Some instinct, though, had told me that I’d find out in good time. That instinct would be proved right, it would turn out.
‘Are you good with riddles, Edward?’ he asked me. ‘Puzzles and ponderings and the like?’
‘I’m no worse than the next man,’ I said carefully. ‘Why?’
‘I think you have a natural gift for it. I’ve sensed it for some time, in the way you work and think. The way you understand the world.’
Now we were getting to it. ‘I’m not so sure about that. You’re talking in riddles now, and I don’t understand a word.’
He nodded. Whatever he had to tell me it wasn’t going to appear all at once. ‘Clamber on top of this thing here, will you? Help me solve something.’
Together we scrambled to the top of the rocks where we crouched. When James put a hand to my leg I looked down at it, just as tanned, weathered and worn as that of any pirate, with the same latticework of tiny cuts and scars earned at sea. But smaller, the fingers slightly tapered, and I wondered what it was doing there. If … But no. Surely not.
And now he was speaking, and he sounded more serious than before, like a holy man in contemplation.

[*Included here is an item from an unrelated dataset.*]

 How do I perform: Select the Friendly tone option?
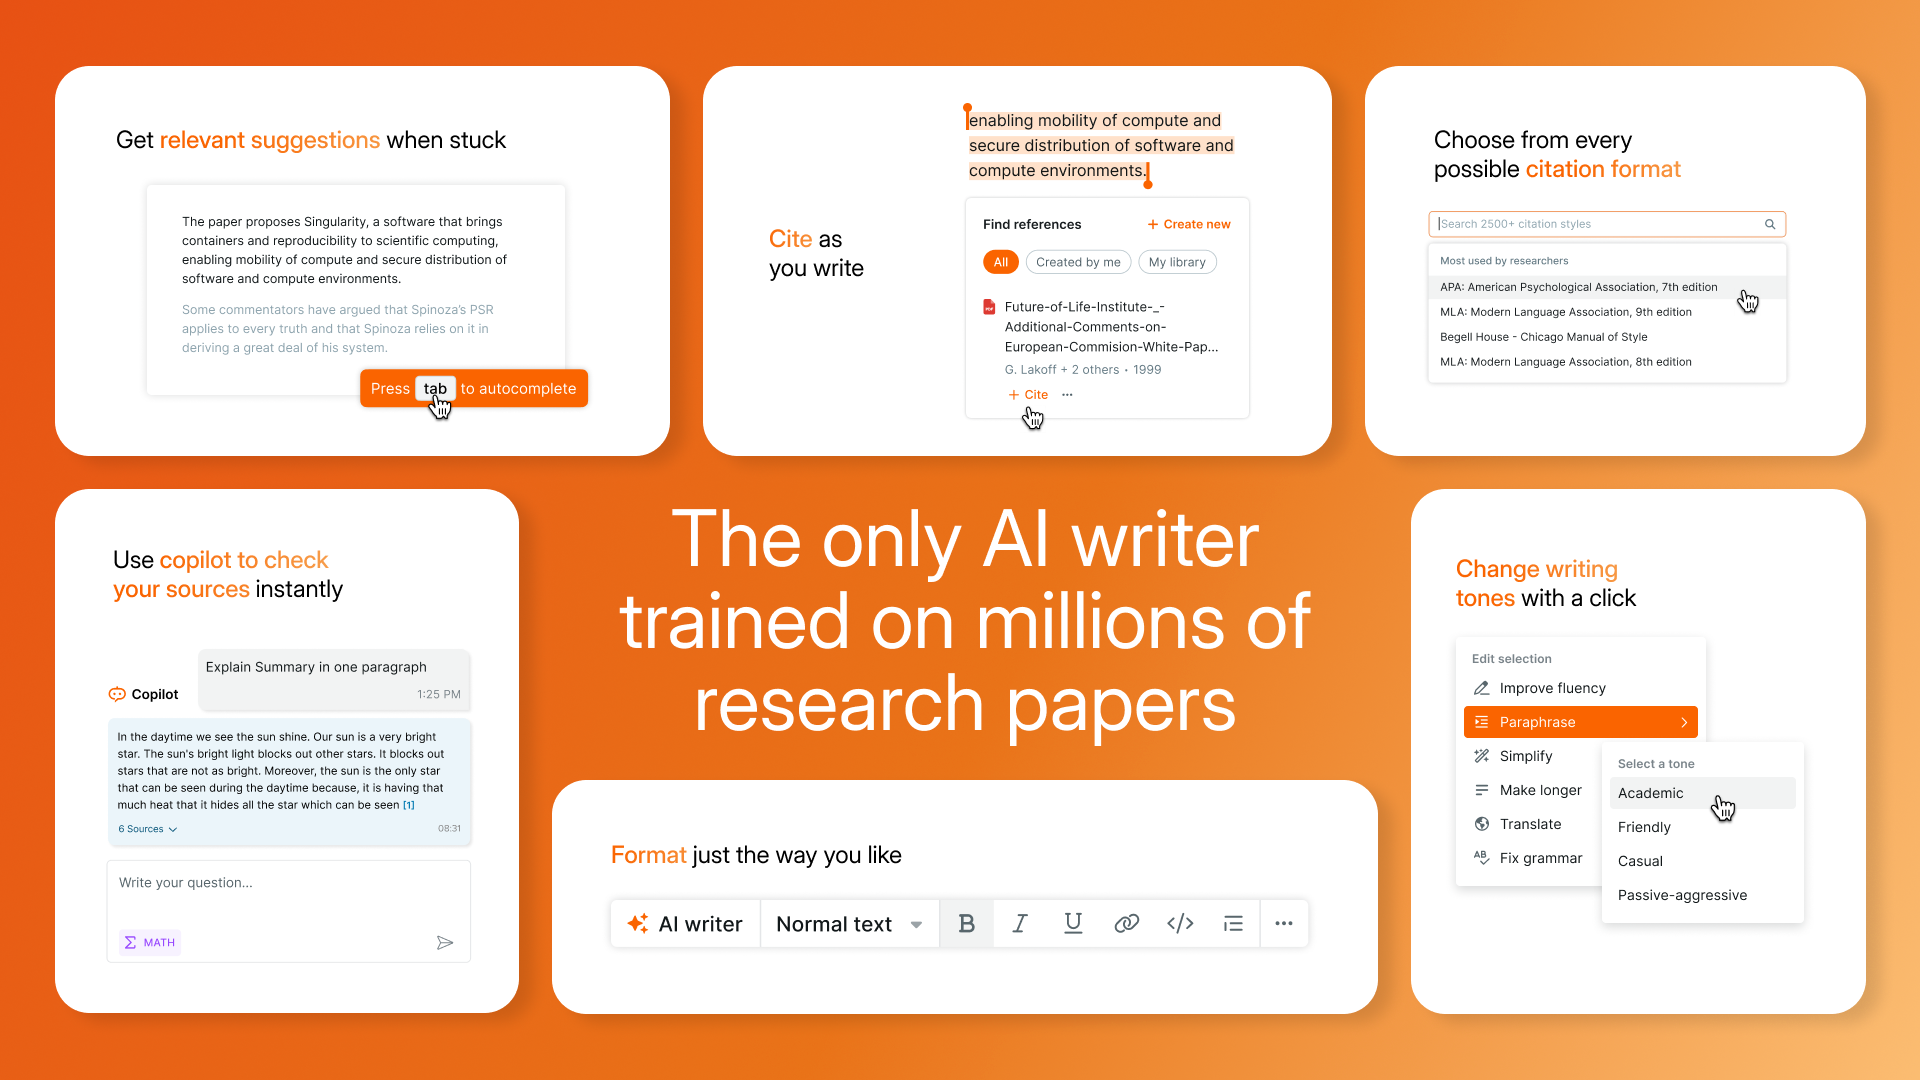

‘Concentrate and focus all your senses. Look past shadow and sound, deep into matter, until you see and hear a kind of shimmering.’
What was he going on about? His hand gripped my leg harder. He urged me to concentrate, to focus. His grip, in fact, his whole manner, brooked no disbelief, banishing my
reluctance, my resistance …
And then – then I saw it. No, I didn’t see it. How can I explain this? I felt it – felt it with my eyes.
‘Shimmering,’ I said quietly. It was in the air around me – all around me – a more vivid version of something I had experienced before, sitting in the farmyard at home in Hatherton, late at night when, in a dream, my mind roaming free, it was as if the world had suddenly become that bit brighter and more clear. I had been able to hear things with extra clarity, see things ahead I hadn’t been able to see before, and here was the funny thing: as though there was contained within me a huge bank, a huge vault of knowledge awaiting my access, and all I needed to open it was the key.
And that was it, sitting there, with Kidd’s hand gripping my leg.
It was as though I had found the key.
I knew why I’d felt different all those years ago.
‘You understand?’ hissed Kidd.
‘I think so. I’ve seen its like before. Glowing, like moonlight on the ocean. It’s like using every sense at once to see sounds and hear shapes. Quite a combination.’
‘Every man and woman on earth has in them a kind of intuition hidden away,’ Kidd was saying as I gazed about myself, like a man suddenly transported to another world. A blind man who could suddenly see.
‘I’ve had this sense most of my life,’ I told him, ‘only I thought it related in some way to my dreaming, or the like.’
‘Most never find it,’ said Kidd, ‘others it takes years to tease out. But for a rare few it comes as natural as breathing. What you feel is the light of life. Of living things past and present. The residue of vitality come and gone. Practice. Intuition. Any man’s senses can be tuned well past what he is born with. If he tries.’
After that, we’d parted, with arrangements to meet in Tulum, which is why I found myself standing in the baking heat trying to talk to a native woman who stood by what looked like a pigeon coop and who squinted up at me when I arrived.